I went hiking for the first time since I was twelve years old with two friends a couple weekends ago. My dad, the avid outdoorsman used to coerce me into hiking and camping (by offering carefully meted out sweets, which were usually forbidden in our house) from the time I was a young child, which I resented as I transitioned into a makeup loving, phone-glued-to-my-ear preteen. I’m an indoor girl, and that’s just how it is. My dad eventually let it go, and I promised myself I’d never hike again as an adult.
And there I was, humping it up Camelback because a dear friend had asked me to for her birthday–ten months earlier. With each heave and grab and stretch forward up the mountain, I thought about how worth it the strain would be–a 360 view of the Valley. Yet when I reached the top, something even better was presented in the form of three twenty-something women having a conversation about creepers.
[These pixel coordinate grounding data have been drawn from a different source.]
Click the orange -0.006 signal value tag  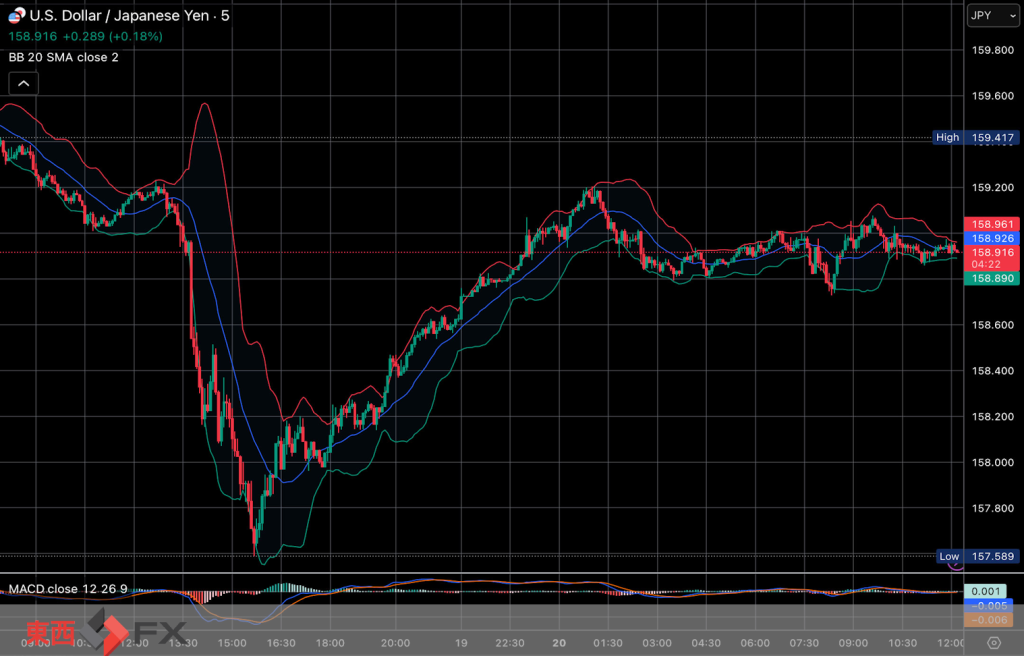990,619
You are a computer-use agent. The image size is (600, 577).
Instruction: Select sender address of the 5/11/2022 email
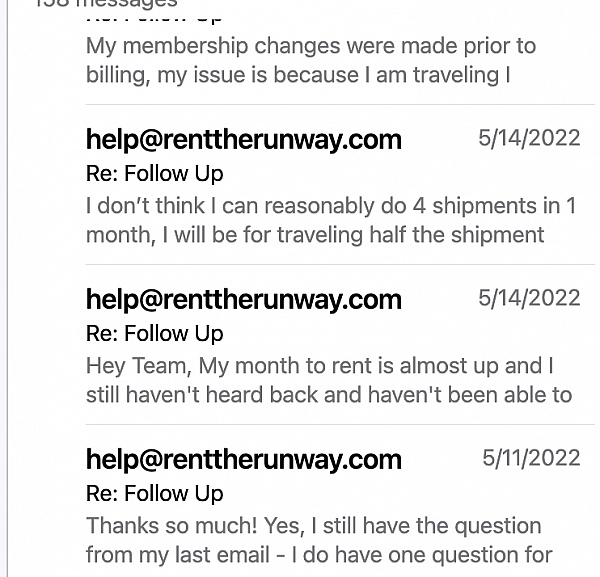tap(243, 460)
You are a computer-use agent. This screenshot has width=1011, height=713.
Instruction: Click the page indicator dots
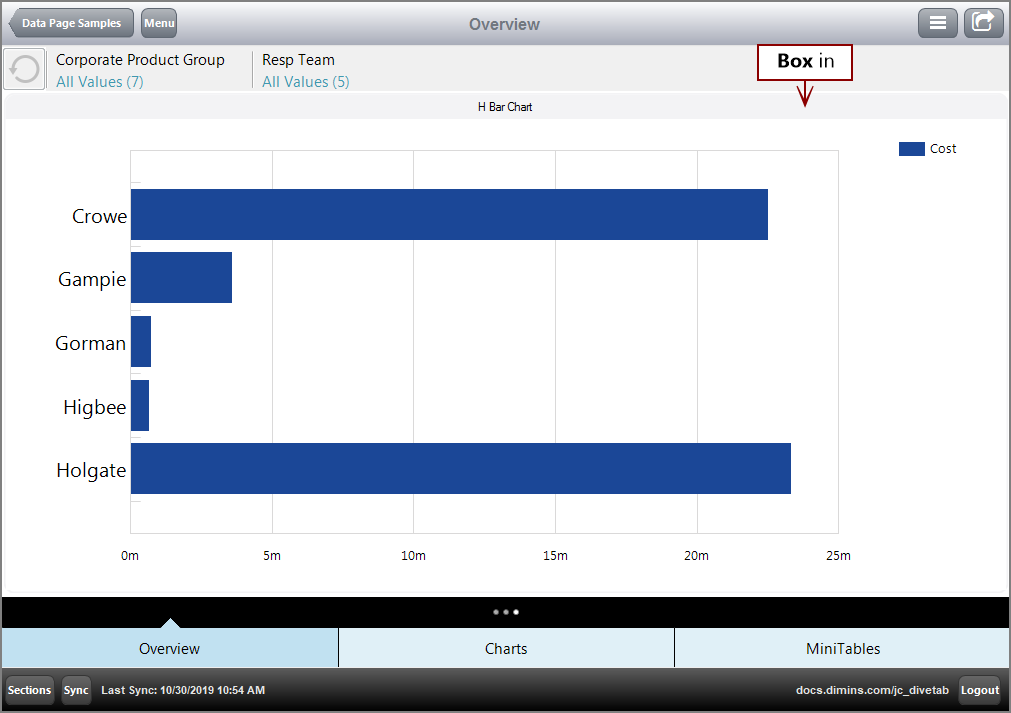pyautogui.click(x=505, y=612)
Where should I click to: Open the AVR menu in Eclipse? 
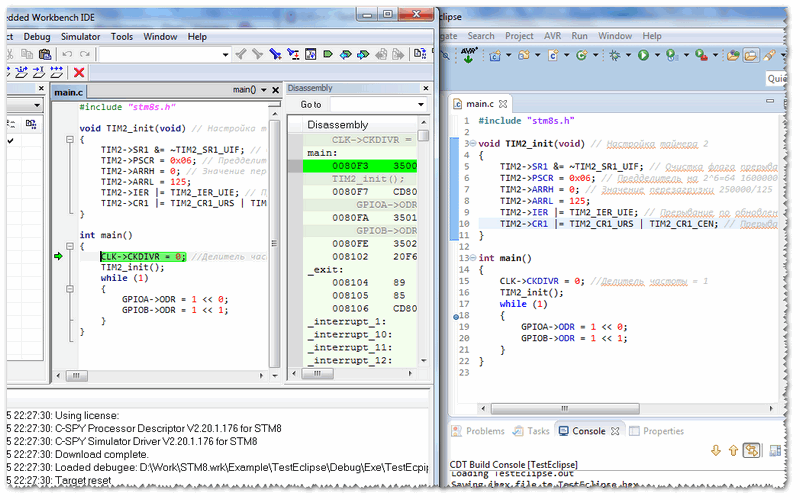point(554,36)
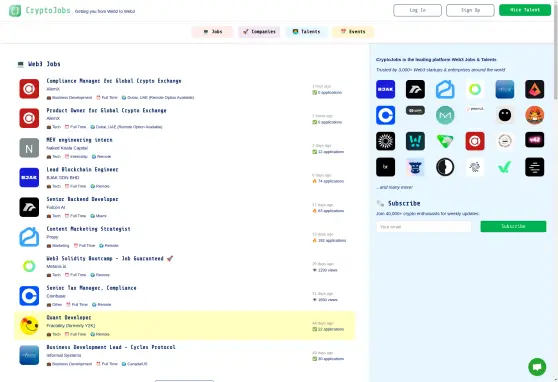Open the Lead Blockchain Engineer job listing

tap(83, 169)
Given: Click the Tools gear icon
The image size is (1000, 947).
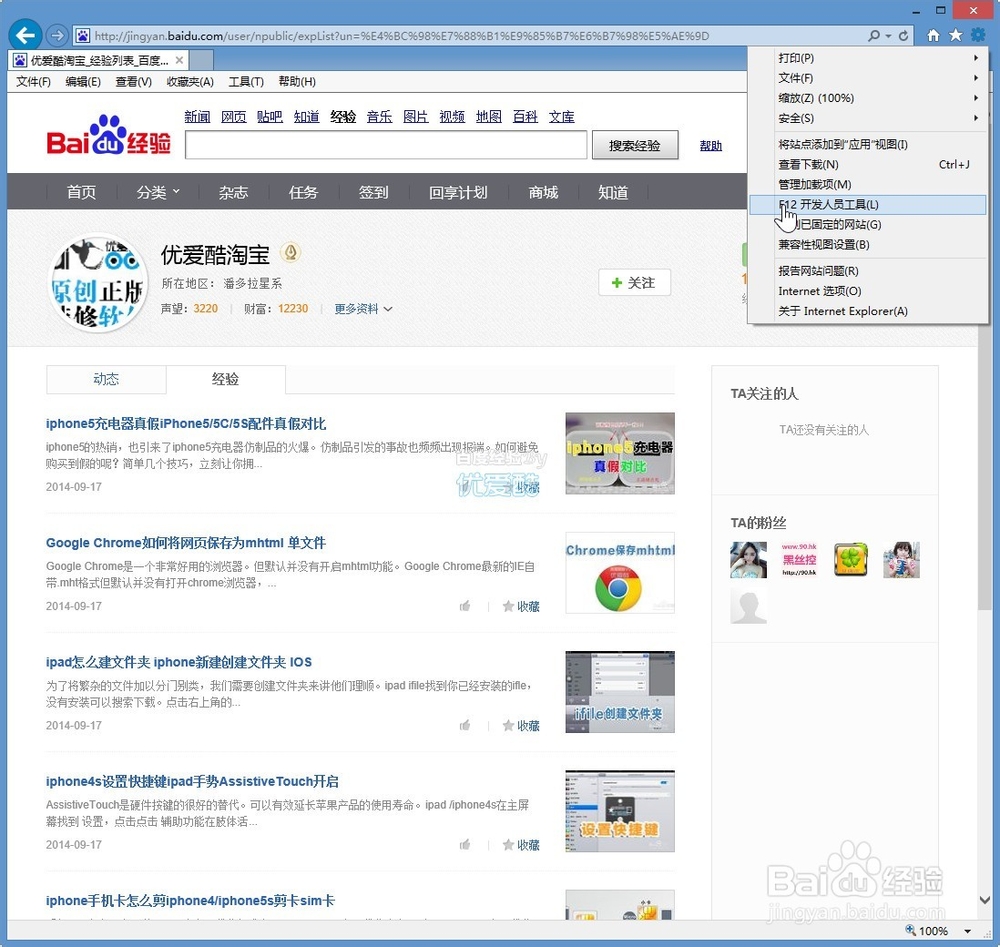Looking at the screenshot, I should coord(977,33).
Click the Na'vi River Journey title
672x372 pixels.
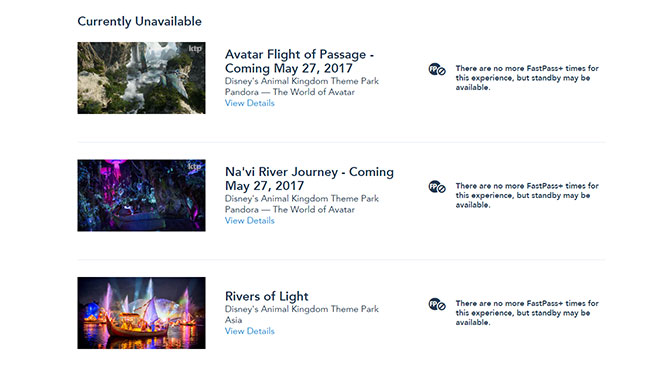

“What’s with guys being creepers?” I heard one woman say. Screw the view, this conversation was what I needed to take in. I took the opportunity to stretch near them, the better to overhear. (speaking of creepers). “I know”, another woman added. “It’s like they spend all this time buttering you up and then act like dirty old men.” I sneaked a glance at the trio and saw a group of attractive women in flattering workout wear. I leaned in, in the guise of a quad stretch. “Seriously!” the third woman chimed in. “These guys are young, but they are totally dirty old men. Like, they pretend to be a friend and the next thing you know they’re trying to hook up with you.”
The first woman continued her story, delving into a situation she’d experienced with a specific guy. “When we were hanging out he never acted like he was interested in me as anything but friends. He would say things like ‘I don’t use Tinder because I’m looking for something real’.” I listened intently, having been out of the dating pool since before Tinder made its debut. I was learning something. “Oh, gross!”, one of the women responded. “I feel like that’s proof right there that a guy is a creeper.” “No, I know”, the first woman went on. “Because the next thing you know, he was texting me at like 11 o’clock the other night telling me to come over and drink with him, that his buddies were there and it was cool.” Her friends broke in, “no way, they would have totally molested you!”
One of the friends I had climbed with gave me a look, are you getting this? I returned her look with an unspoken, oh yes. I kept up my stretching, trying to look absorbed to avoid being caught. “Well, I didn’t go over that night, and I’m not responding to him anymore. I’m so sick of guys with hidden motives”, the first woman fumed. And then the conversation drifted in another direction. I scrambled to my phone to make notes. At last I stood, looking up and around, taking in the marvelous views. The hike had been totally worth the effort.
The conversation struck me especially because it was on the heels of seeing Aziz Ansari perform his stand-up live, where he did a long bit on women dealing with creepy men. Ansari had spent several minutes asking the women in the audience if they had ever been followed, received unwanted hook up texts or had a man expose himself to her in public. I kept thinking, which time? As he cleverly riffed on these topics, I sensed he was also working to build awareness with the men in the audience—how public life can be fraught with grossness and danger for women, on a daily, unsolicited basis.
I appreciated Ansari even more as a result, for using his platform to call out bad behavior in his gender. Isn’t it the job of the comedian to have his fingers on the pulse of contemporary society, thereby illuminating the current moment through humor? And he did. That weekend, everyone seemed to be talking about creepers, an issue that’s slowly making its way into the light. I appreciated my fellow hikers for calling it out from a mountaintop.